Since the last outage, I have performed a clean upgrade via USB memstick with a fresh image from Netgate TAC support.
Any idea on what is going on? Do I need to start thinking about getting a new Netgate appliance? Did the fresh install of 23.01 do the trick?
I work from home so these outages are very disruptive...
Thanks in advance!
-
Yeah that's a drive error. It looks like the eMMC.
You could fit an m.2 SSD and reinstall to it instead:
https://docs.netgate.com/pfsense/en/latest/solutions/sg-5100/m-2-sata-installation.htmlSteve
-
@stephenw10 said in Multiple network failures after dirty upgrade to 23.01:
Yeah that's a drive error. It looks like the eMMC.
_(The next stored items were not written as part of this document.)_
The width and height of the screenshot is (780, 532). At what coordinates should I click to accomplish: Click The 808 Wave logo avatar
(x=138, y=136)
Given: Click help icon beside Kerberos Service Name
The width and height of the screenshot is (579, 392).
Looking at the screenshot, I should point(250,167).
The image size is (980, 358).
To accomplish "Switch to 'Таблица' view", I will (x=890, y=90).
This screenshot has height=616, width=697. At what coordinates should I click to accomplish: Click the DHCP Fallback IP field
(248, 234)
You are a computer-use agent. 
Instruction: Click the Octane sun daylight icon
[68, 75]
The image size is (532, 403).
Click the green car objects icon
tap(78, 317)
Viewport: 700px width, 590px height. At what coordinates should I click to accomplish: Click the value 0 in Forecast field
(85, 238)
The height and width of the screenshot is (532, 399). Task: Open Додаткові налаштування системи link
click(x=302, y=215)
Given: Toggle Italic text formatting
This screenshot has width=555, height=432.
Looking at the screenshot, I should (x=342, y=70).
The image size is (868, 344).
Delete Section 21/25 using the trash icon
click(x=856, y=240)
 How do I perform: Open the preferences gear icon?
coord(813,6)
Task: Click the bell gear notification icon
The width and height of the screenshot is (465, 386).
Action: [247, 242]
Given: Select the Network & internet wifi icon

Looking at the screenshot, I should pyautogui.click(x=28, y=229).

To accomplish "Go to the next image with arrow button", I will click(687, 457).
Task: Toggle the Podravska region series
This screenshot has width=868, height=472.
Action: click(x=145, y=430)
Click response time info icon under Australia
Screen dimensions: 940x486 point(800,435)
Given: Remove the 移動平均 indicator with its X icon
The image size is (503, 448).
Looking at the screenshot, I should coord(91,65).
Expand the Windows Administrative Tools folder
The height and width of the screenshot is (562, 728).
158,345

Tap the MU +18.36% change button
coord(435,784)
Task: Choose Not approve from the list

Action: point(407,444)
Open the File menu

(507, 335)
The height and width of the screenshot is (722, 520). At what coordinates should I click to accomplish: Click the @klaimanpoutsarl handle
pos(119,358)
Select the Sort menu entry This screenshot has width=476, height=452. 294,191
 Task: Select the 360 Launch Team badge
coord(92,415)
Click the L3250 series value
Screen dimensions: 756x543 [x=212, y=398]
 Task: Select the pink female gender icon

SteveThank you Steve for the quick response!
One thing I forgot to mention; after the upgrade, I was troubleshooting the recent NUT package problem where it would not connect to the UPS. I plugged a USB hub into one of the USB ports on the 5100 which completely took down the 5100; all LEDs went dark. I had to disconnect the power supply to recover. Thanks to running a zfs disk structure, everything recovered... That, to me, almost seems like a power supply issue.
Is that expected behavior?
I didn't think a USB 3.0 hub would draw that much power...
-
Hmm, yeah I would not expect to see that ever. Are you sure that USB hub is good?
-
@stephenw10 said in Multiple network failures after dirty upgrade to 23.01:
Hmm, yeah I would not expect to see that ever. Are you sure that USB hub is good?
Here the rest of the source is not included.